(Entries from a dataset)
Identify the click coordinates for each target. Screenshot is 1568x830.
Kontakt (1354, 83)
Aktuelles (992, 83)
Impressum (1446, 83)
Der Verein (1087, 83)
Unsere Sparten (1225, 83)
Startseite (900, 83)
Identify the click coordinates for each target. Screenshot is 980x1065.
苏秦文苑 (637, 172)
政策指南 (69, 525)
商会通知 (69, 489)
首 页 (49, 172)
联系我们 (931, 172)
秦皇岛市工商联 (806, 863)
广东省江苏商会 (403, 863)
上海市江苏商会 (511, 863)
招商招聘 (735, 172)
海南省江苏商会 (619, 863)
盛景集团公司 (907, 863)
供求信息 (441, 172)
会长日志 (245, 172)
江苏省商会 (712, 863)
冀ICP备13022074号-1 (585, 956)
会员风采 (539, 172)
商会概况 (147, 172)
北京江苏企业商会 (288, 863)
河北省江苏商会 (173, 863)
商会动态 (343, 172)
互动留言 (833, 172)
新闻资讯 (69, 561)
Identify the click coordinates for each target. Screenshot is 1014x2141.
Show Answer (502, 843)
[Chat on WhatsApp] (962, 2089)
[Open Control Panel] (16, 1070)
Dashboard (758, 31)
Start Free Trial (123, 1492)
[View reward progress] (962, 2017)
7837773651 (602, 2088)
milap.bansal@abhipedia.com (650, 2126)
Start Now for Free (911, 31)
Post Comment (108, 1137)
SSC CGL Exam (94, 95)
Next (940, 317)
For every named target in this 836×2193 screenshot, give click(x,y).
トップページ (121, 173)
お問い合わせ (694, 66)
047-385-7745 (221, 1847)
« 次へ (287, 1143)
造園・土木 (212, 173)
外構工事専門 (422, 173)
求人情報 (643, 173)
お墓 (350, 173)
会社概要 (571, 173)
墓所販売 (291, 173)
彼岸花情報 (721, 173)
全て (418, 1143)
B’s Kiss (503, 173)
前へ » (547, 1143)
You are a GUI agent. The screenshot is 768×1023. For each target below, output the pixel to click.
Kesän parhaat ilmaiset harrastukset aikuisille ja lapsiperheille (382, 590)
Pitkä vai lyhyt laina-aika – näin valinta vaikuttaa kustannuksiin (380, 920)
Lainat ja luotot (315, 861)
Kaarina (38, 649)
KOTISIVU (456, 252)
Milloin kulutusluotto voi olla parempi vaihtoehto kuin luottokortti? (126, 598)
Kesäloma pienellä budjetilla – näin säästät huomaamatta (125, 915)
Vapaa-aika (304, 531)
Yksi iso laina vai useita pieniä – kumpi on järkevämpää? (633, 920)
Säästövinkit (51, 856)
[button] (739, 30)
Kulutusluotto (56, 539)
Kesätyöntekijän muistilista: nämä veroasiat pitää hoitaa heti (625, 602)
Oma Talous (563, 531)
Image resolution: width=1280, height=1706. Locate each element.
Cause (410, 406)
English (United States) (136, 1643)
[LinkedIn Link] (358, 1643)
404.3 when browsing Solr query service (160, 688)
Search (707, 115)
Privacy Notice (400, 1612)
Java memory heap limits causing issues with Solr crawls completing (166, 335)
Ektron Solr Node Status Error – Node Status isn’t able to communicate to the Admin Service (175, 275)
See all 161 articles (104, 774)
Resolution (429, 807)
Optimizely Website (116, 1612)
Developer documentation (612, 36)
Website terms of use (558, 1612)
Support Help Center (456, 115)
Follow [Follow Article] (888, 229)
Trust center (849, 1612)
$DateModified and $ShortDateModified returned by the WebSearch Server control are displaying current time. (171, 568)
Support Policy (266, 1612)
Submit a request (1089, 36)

§ **Work to complete**
Collect every line in the entries above that contains the string "click". Case counts, so match only that exact capitalization.

§ **The result**
Identify the click coordinates for each target. Screenshot is 1568x830.
Identify the click coordinates for each target. Screenshot is 980x1065.
Identify the click coordinates for each target. Screenshot is 1014x2141.
For every named target in this 836×2193 screenshot, give click(x,y).
You are a GUI agent. The screenshot is 768×1023. For each target below, output the pixel to click.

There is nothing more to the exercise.